## How to complete this task
Exactly as they appear, print the line with "The height and" and each line after it through the end of the entries below; leave out pictures.

+-------+

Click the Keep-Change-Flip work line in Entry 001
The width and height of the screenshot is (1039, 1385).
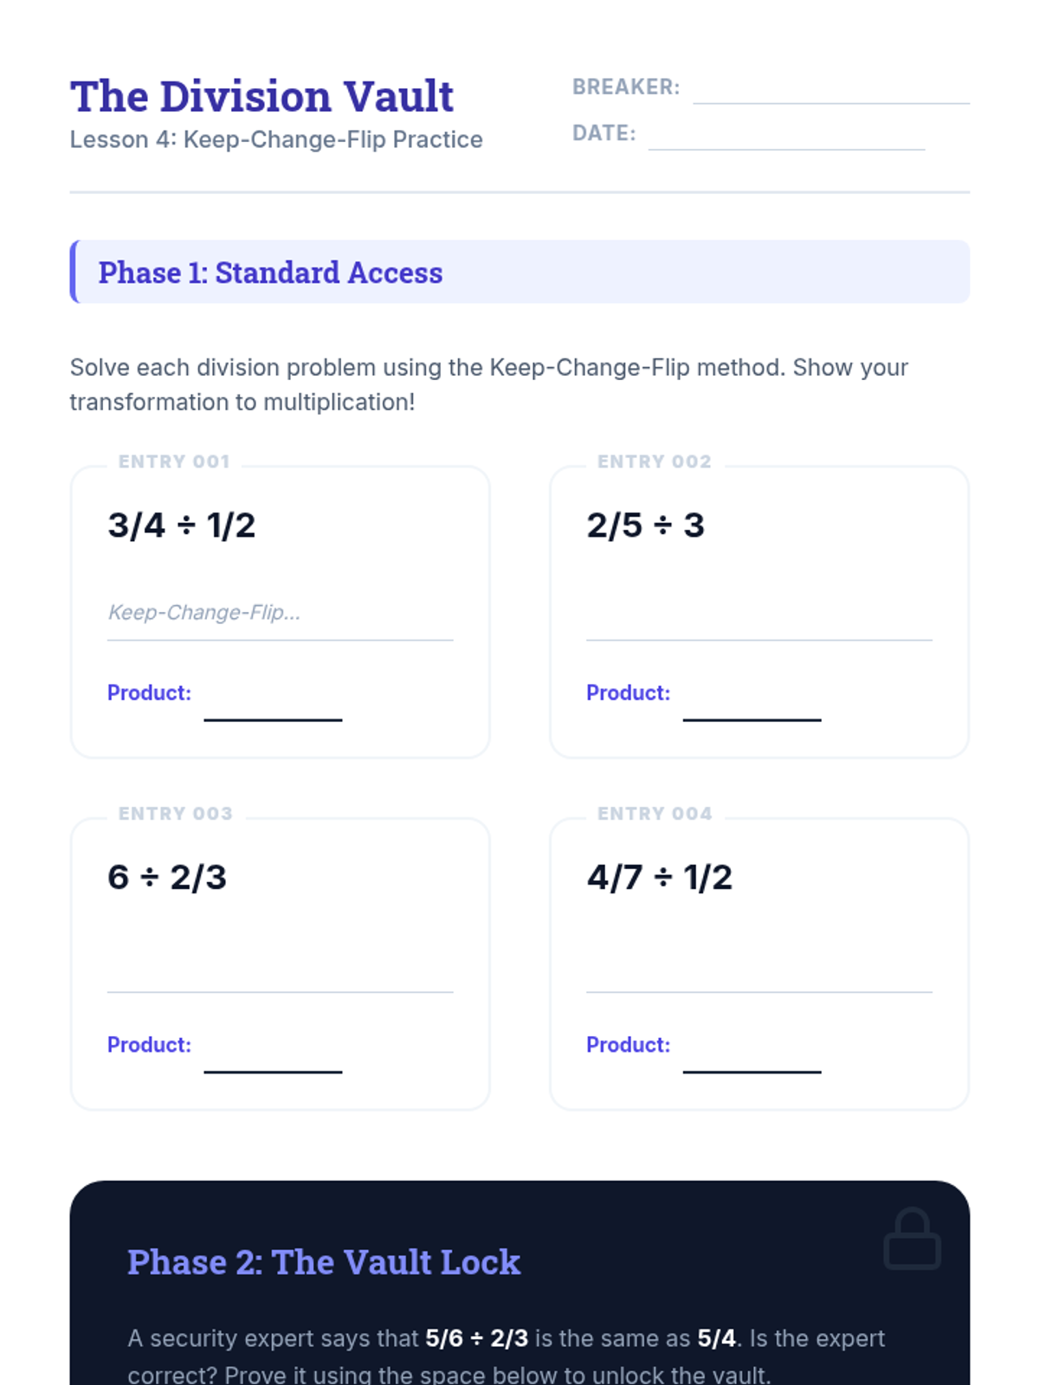pos(281,613)
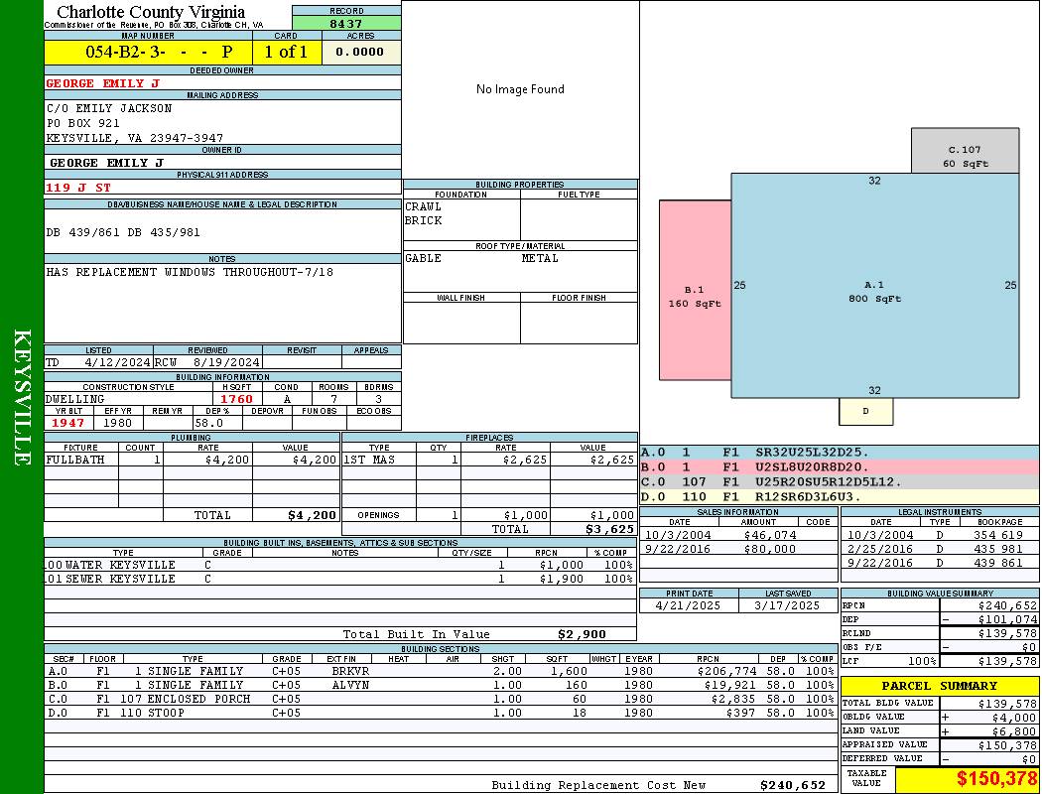Select the notes text about replacement windows
The width and height of the screenshot is (1042, 794).
click(190, 272)
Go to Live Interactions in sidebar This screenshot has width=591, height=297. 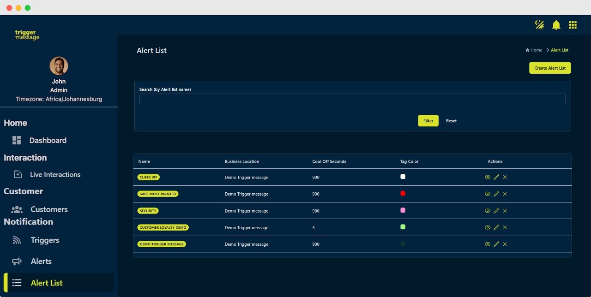coord(55,174)
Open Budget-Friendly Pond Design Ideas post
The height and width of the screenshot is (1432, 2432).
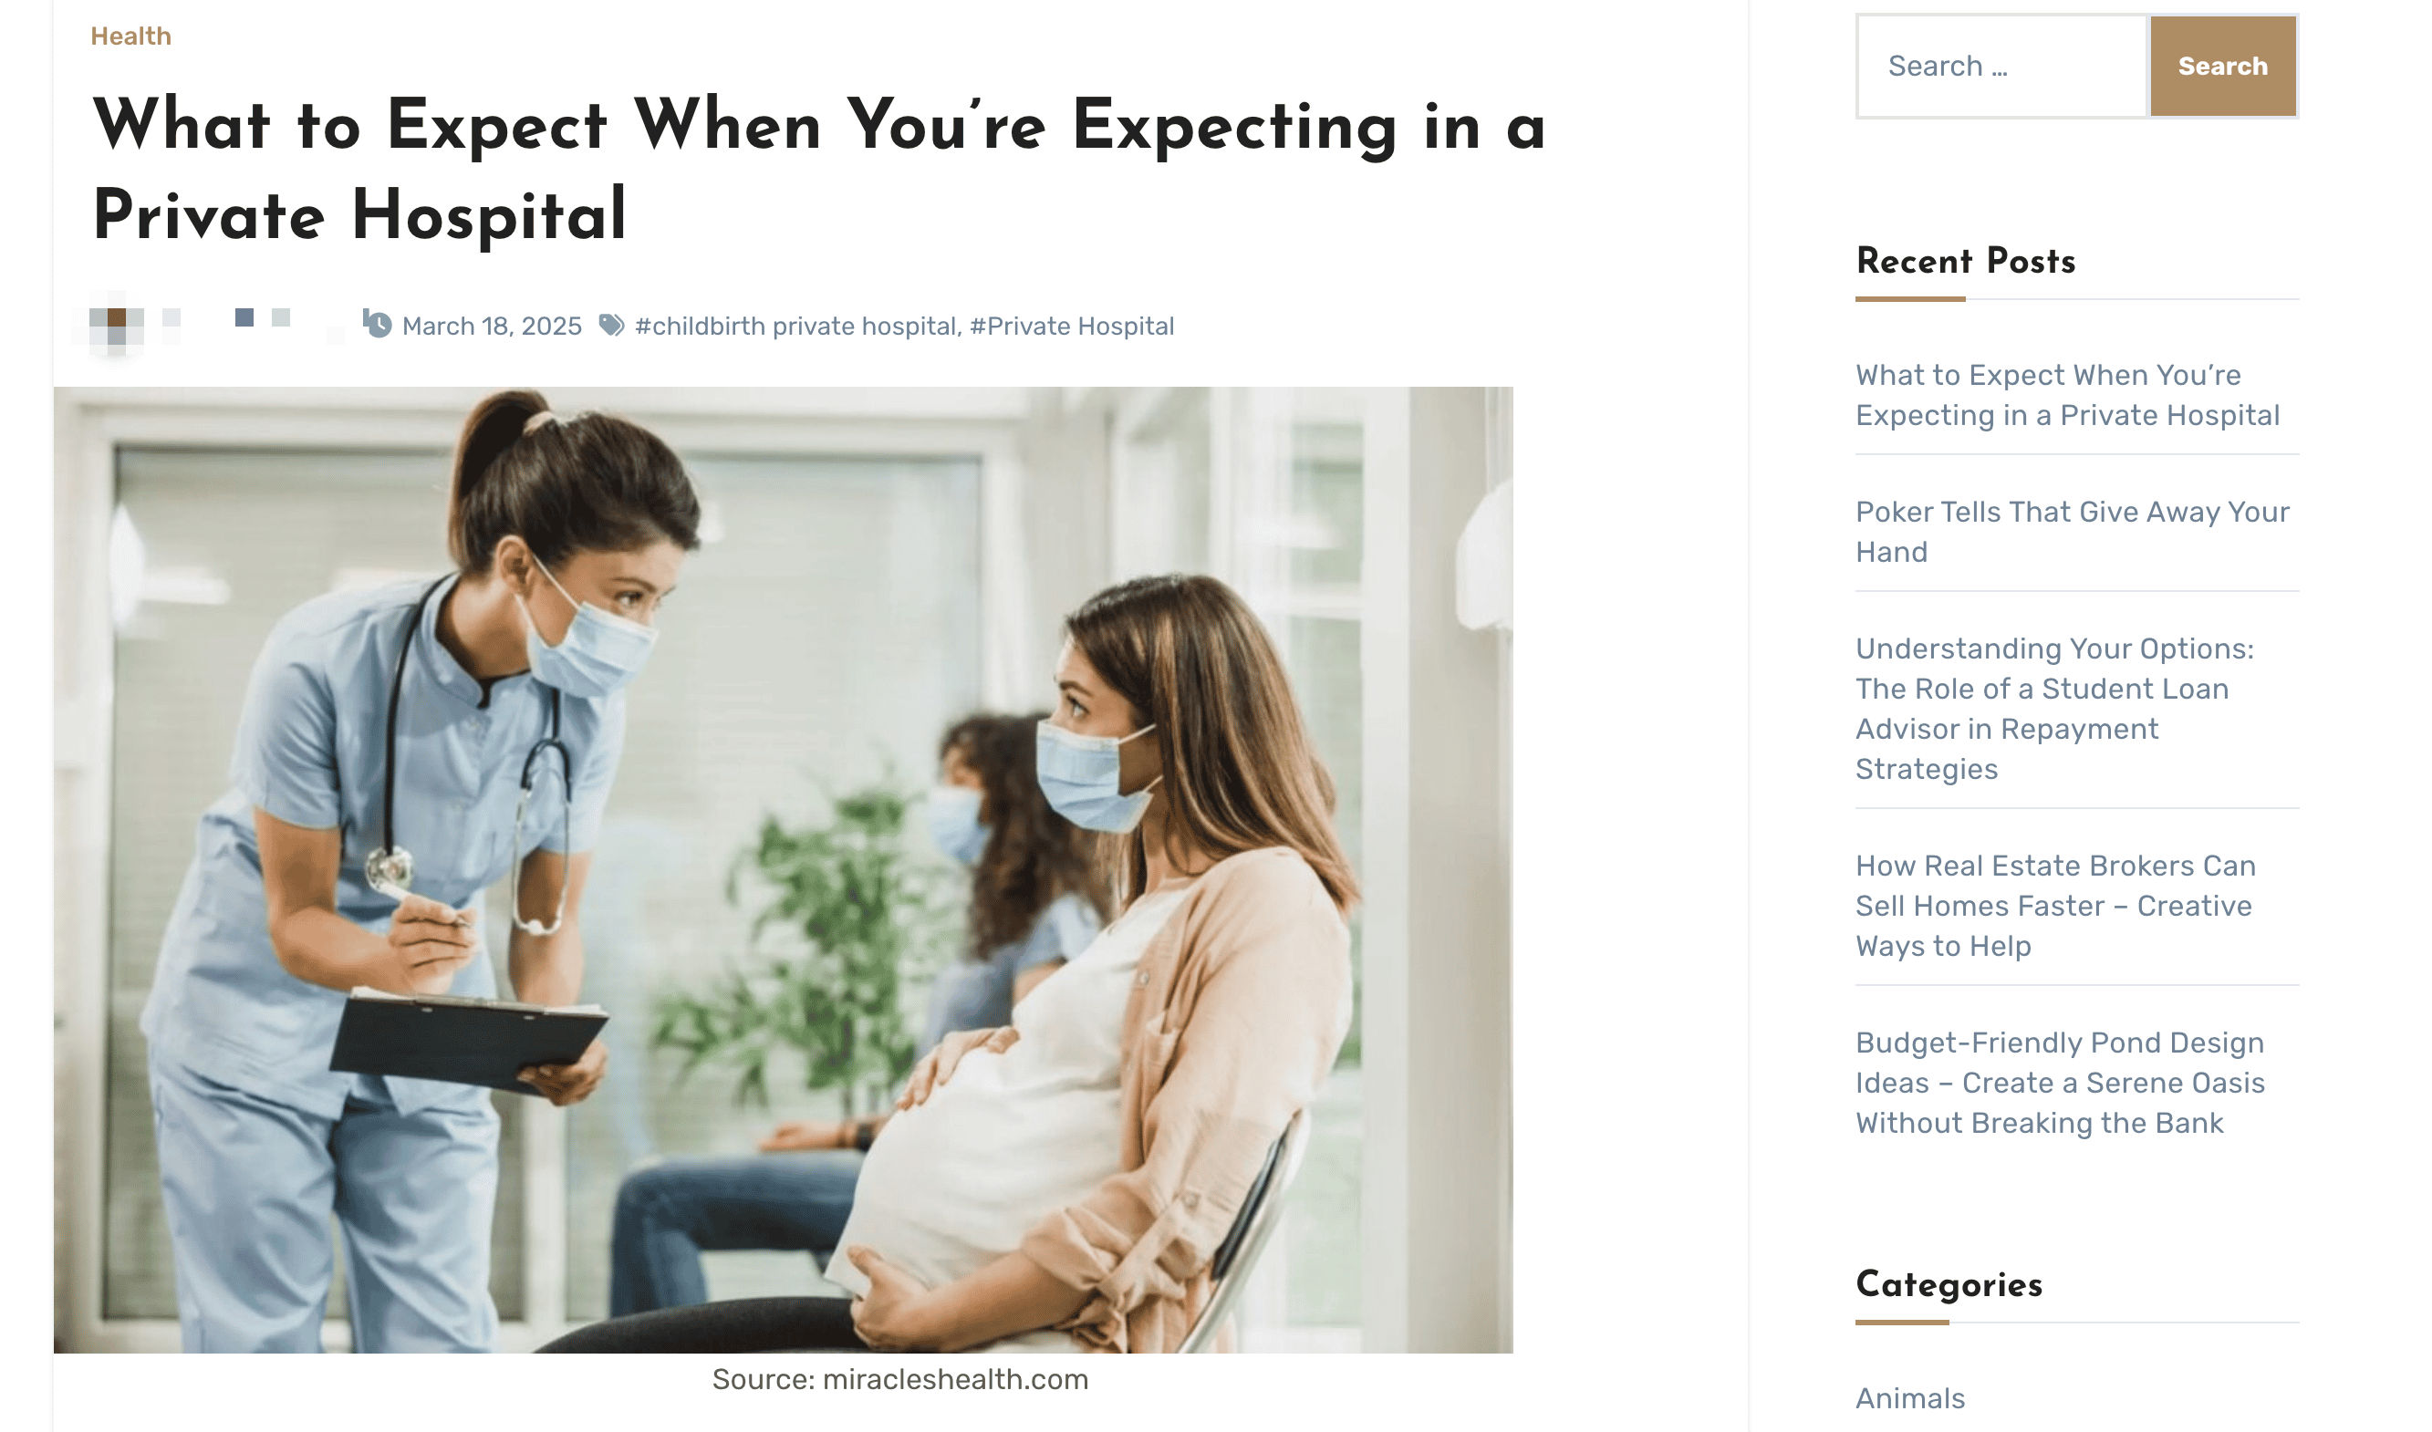(x=2059, y=1083)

+-------+

## Your solution
The height and width of the screenshot is (1432, 2432).
(x=2059, y=1083)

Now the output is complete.